Jetzt im Kino: Girls and Gods
Sie wird mit tosendem Applaus begrüßt. Der Film ist zwar noch gar nicht gestartet, aber der vollbesetzte Kinosaal in Köln feiert Inna Shevchenko schon jetzt. Für ihren Mut und dafür, dass sie zu jenen Frauen gehört, die 2008 die Femen ins Leben gerufen haben, den kreativsten und schlagkräftigsten feministischen Stoßtrupp seit den 1970ern.
Inna Shevchenko hat in ganz Europa mit nackten Brüsten gegen Gewalt gegen Frauen protestiert: in ihrem Heimatland Ukraine gegen Prostitution, in Paris (als Dienstmädchen verkleidet) gegen den Vergewaltiger Dominique Strauss-Kahn. Und immer wieder gegen Frauenunterdrückung im Namen von Religion, ob durch christliche oder islamische Fundamentalisten.

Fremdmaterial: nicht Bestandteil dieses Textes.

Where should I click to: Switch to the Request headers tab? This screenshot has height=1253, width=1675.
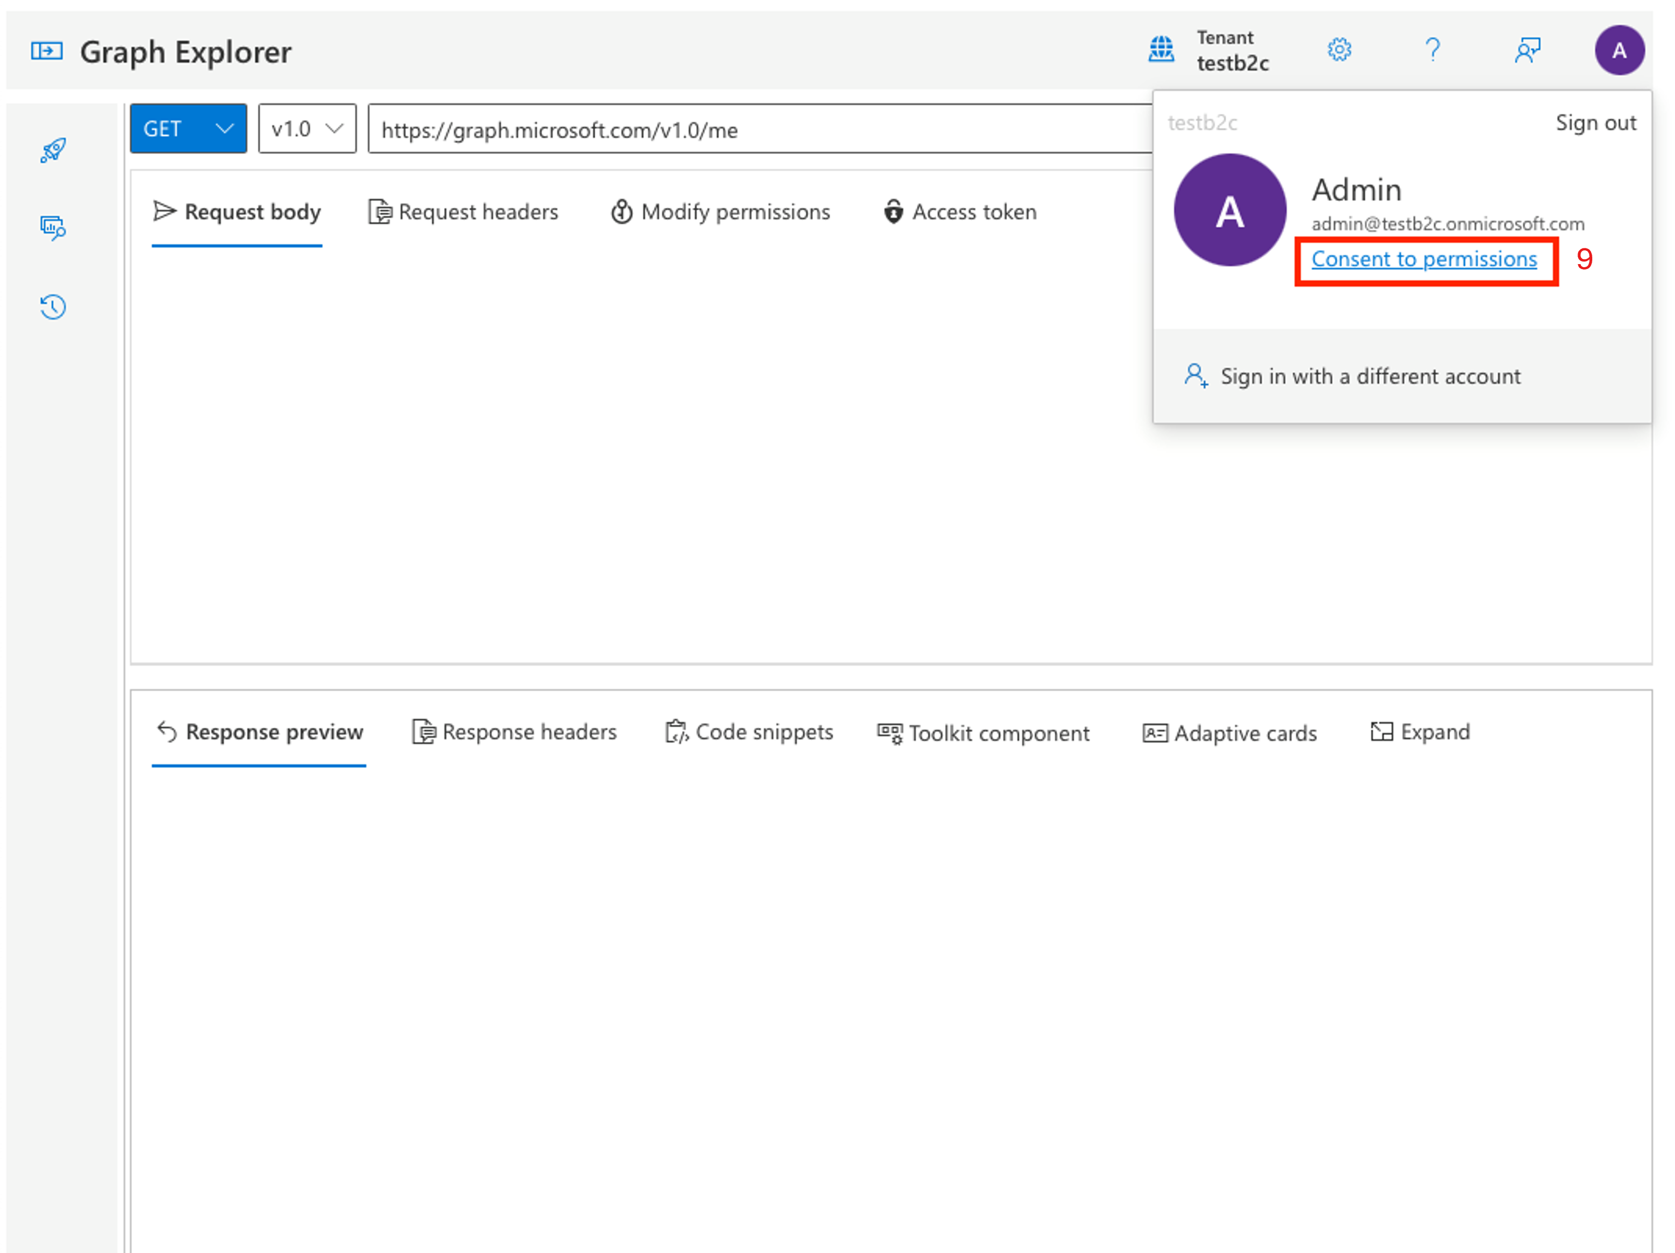[463, 212]

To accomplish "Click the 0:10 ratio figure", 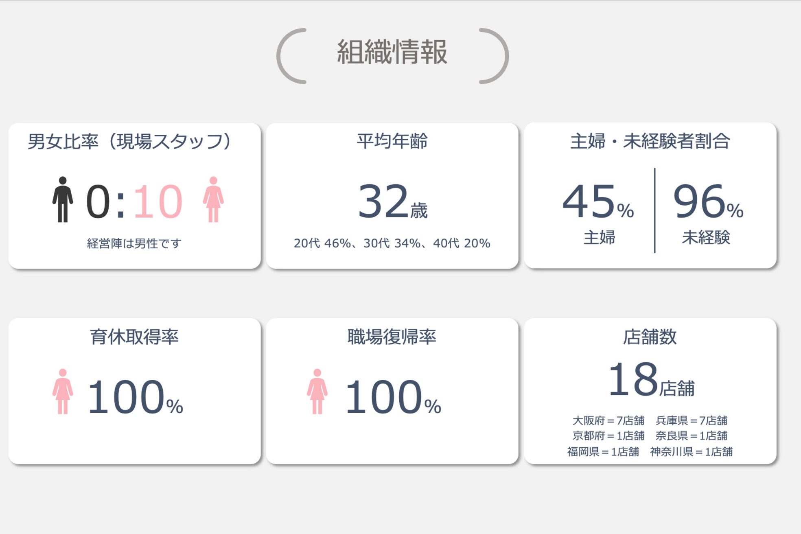I will [134, 201].

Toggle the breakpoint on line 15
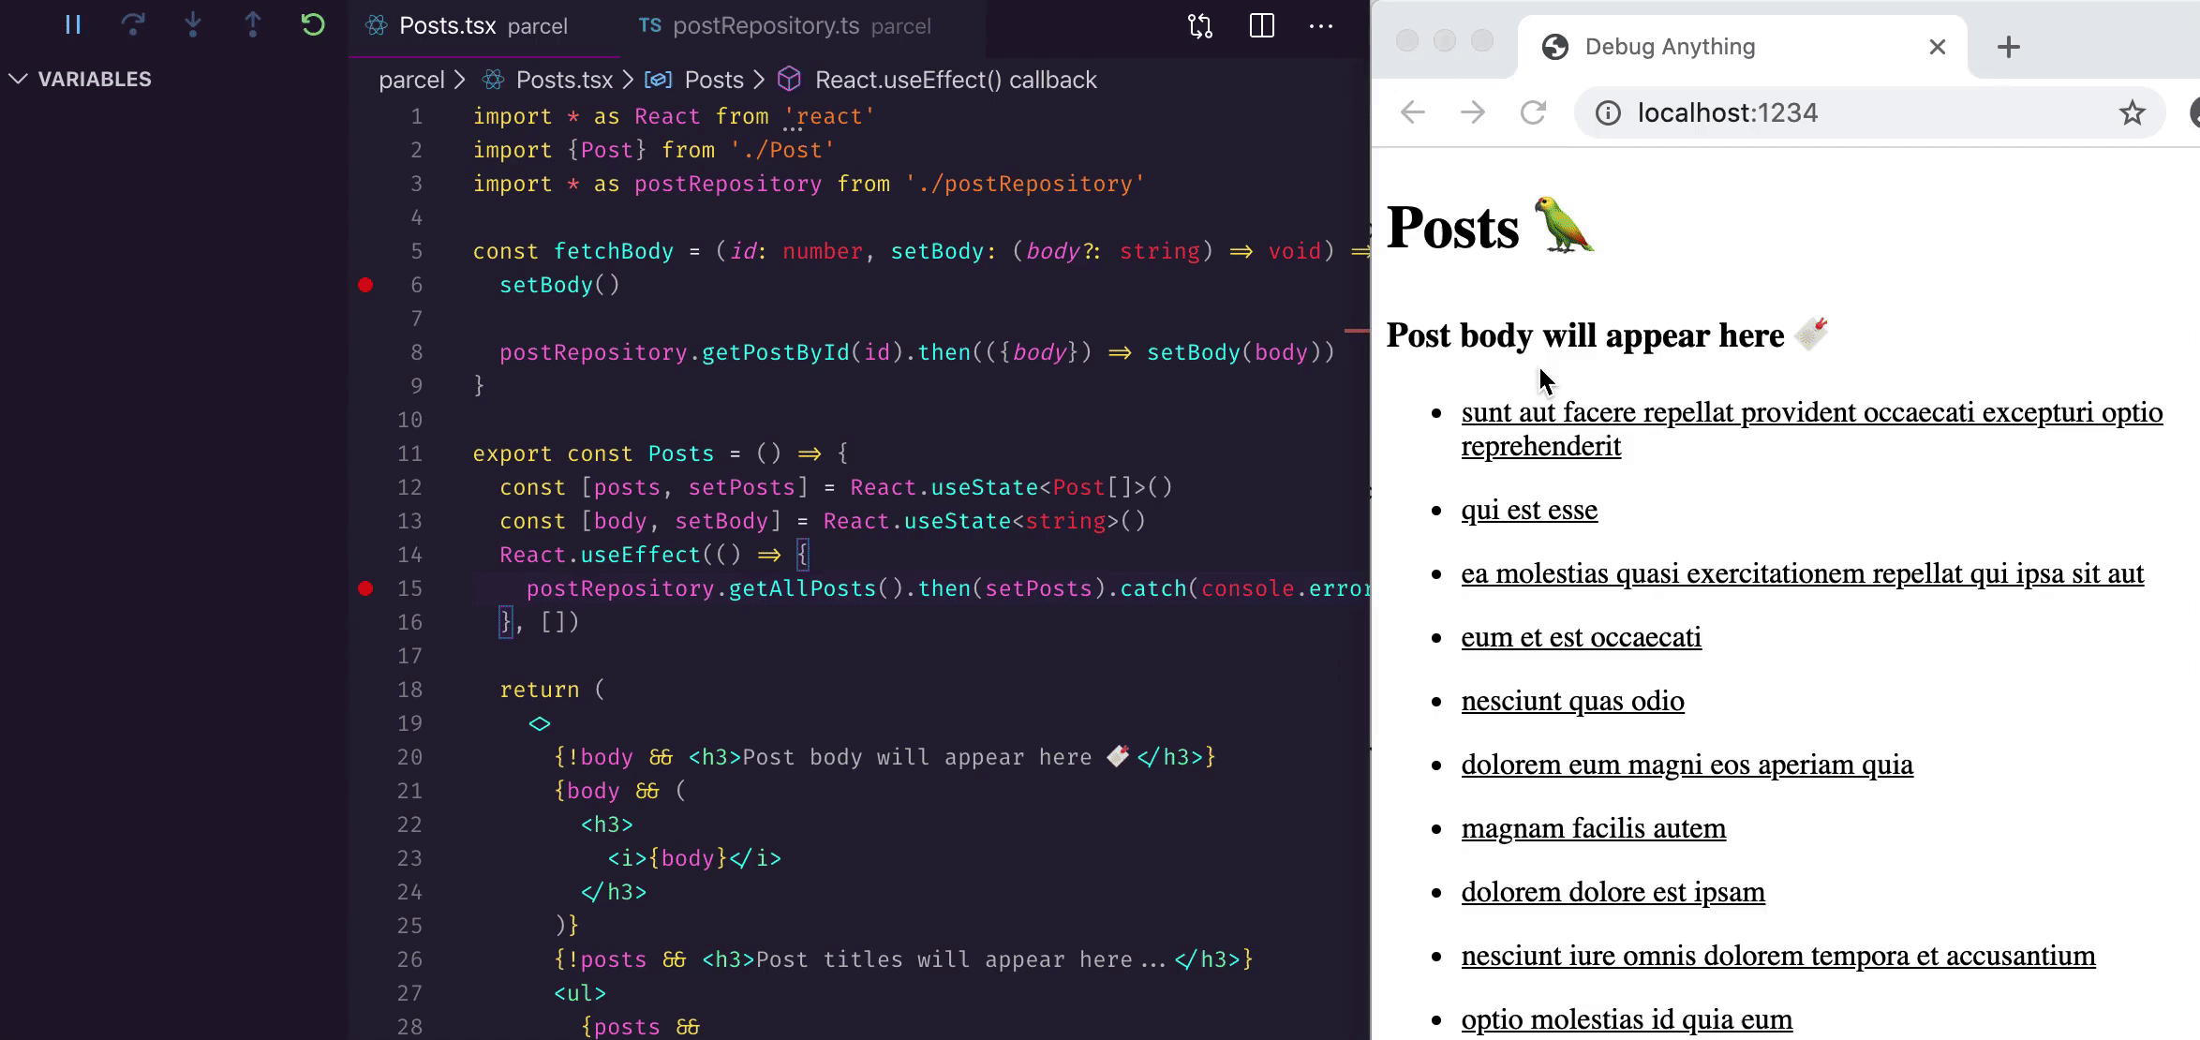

Sie selbst ist „in einer streng religiösen Familie aufgewachsen. Wenn ich meine Menstruation hatte, durfte ich sonntags nicht mit in die Kirche, weil ich als unrein galt“, erzählt sie in Köln. 2015 überlebte Inna Shevchenko nur knapp einen Anschlag auf ein Kopenhagener Kulturzentrum. Einen Monat nach dem tödlichen Attentat auf das französische Satiremagazin Charlie Hebdo in Paris hatte sie in Kopenhagen zum Thema „Kunst, Blasphemie und Meinungsfreiheit“ gesprochen. Dann flogen die Kugeln. Ein Islamist eröffnete durch ein Fenster das Feuer. Ein dänischer Dokumentarfilmer wurde getroffen und starb. Inna überlebte.
Um Religion und deren Missbrauch geht es auch in „Girls & Gods“, Innas Film, der an diesem Sonntagnachmittag seine Deutschland-Premiere im Kölner Cinenova feiert. Können Feminismus und Glaube zusammengehen? Das wollte die bekennende Atheistin wissen und fragte gläubige wie ungläubige Feministinnen in aller Welt.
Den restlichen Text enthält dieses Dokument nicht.